Kata-kata itu terucap pasrah dari mulut Rinai. Aku bingung harus senang atau sedih dengan apa yang diucapkannya. Tapi rasanya ada kebahagiaan menusuk hatiku. Setelah ini apa yang aku impikan sudah pasti terwujud. Tapi apakah aku adalah sahabat yang jahat karena menyuruh Rinai untuk mengikhlaskan mantan kekasihnya? Ah itu tidak penting.
“Aku sudah lelah menghadapi kehidupan yang bertentangan dengan harapanku. Bukankah tentang jodoh memang sudah ditakdirkan oleh Tuhan? Saat ini aku hanya ingin fokus dengan kuliahku. Biar saja aku yang kecewa karena cinta. Dan tidak boleh orang yang aku sayangi kecewa karena aku.” Sambungnya.
Aku memeluk Rinai untuk memberi sambutan hangat atas keputusannya itu. Hingga saat ini, dia sudah mendapatkan apa yang diinginkannya. Semua yang dia inginkan selalu terkabul. Termasuk dalam memiliki Bagas. Tapi kini berbeda. Dia sudah menghapus segalanya tentang Bagas. Dan yang akan dia lakukan dalam waktu dekat ini adalah menyibukkan diri. Supaya lupa akan masa lalunya dengan laki-laki itu.
Satu bulan setelah pertemuanku dengan Rinai di kedai kopi itu. Aku diselimuti rasa takut dan penuh khawatir. Saat ini Rinai telah berubah. Ia tak lagi peduli dengan patah hatinya. Kini malah dia menjadi aktivis di kampus. Kuliahnya pun lancar. Persahabatanku dengan Rinai pun semakin akrab. Namun aku tidak seperti Rinai. Aku masih seperti dulu. Menjadi mahasiswa yang biasa-biasa saja. Aku lebih senang mengikuti ajang perlombaan daripada menjadi aktivis kampus. Tapi bukan mengenai perbedaan diantara kami yang aku cemaskan. Ini soal Bagas. Mantan kekasih Rinai.

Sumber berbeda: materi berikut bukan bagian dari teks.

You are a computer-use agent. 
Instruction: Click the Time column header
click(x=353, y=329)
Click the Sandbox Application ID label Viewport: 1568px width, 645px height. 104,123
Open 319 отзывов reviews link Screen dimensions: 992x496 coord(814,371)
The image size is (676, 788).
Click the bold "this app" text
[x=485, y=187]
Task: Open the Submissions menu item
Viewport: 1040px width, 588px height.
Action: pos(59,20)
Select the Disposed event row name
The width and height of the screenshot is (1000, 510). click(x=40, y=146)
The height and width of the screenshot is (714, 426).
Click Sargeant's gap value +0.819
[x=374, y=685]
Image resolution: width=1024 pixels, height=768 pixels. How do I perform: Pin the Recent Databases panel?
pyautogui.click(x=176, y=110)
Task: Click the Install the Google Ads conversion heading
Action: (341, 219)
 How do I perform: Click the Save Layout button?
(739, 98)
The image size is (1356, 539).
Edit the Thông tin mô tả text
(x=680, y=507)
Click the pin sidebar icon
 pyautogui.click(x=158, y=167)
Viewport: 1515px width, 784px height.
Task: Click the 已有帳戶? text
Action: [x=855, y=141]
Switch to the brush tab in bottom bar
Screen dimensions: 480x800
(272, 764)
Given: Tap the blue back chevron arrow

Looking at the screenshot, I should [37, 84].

Rinai kini menjelma menjadi perempuan yang tegar. Ia sudah bisa memfilter dengan siapa dia akan berteman. Namun juga tidak membatasi kalau ada orang yang ingin berteman dengannya. Aku kagum dengannya yang pintar, cantik dan orang tuanya selalu memberi kasih sayang untuknya. Setiap ada waktu luang dia selalu berbagi cerita denganku. Tapi rasanya setiap kali aku dekat dengan Rinai perasaanku selalu merasa bersalah.
Malam ini dia tidur di kamarku. Hujan turun begitu deras. Orang tuanya menyuruhnya untuk menginap saja dirumahku. Aku pun tidak keberatan akan hal itu. Rinai sudah terlelap. Aku menatap jalanan yang basah karena hujan. Saat itu pula aku merasakan betapa tulusnya kau menjadi sahabatku. Namun jauh dalam diriku, aku masih saja dilanda ketakutan. Bukankah segala hal yang ditakutkan ketika dekat dengan sahabat akan seketika hilang.
“Seandainya kau tahu, Rin. Bahwa perempuan yang menjadi kekasih Bagas sebelum kau putus dnegannya adalah aku. Masihkah kau ingin menjadi sahabatku?”
Hujan terus mengguyur. Seperti menguatkan amarah perasaanmu atas perbuatanku kali ini. “Rin, maafkan aku.” Aku terlelap di atas sofa yang berada di kamarku.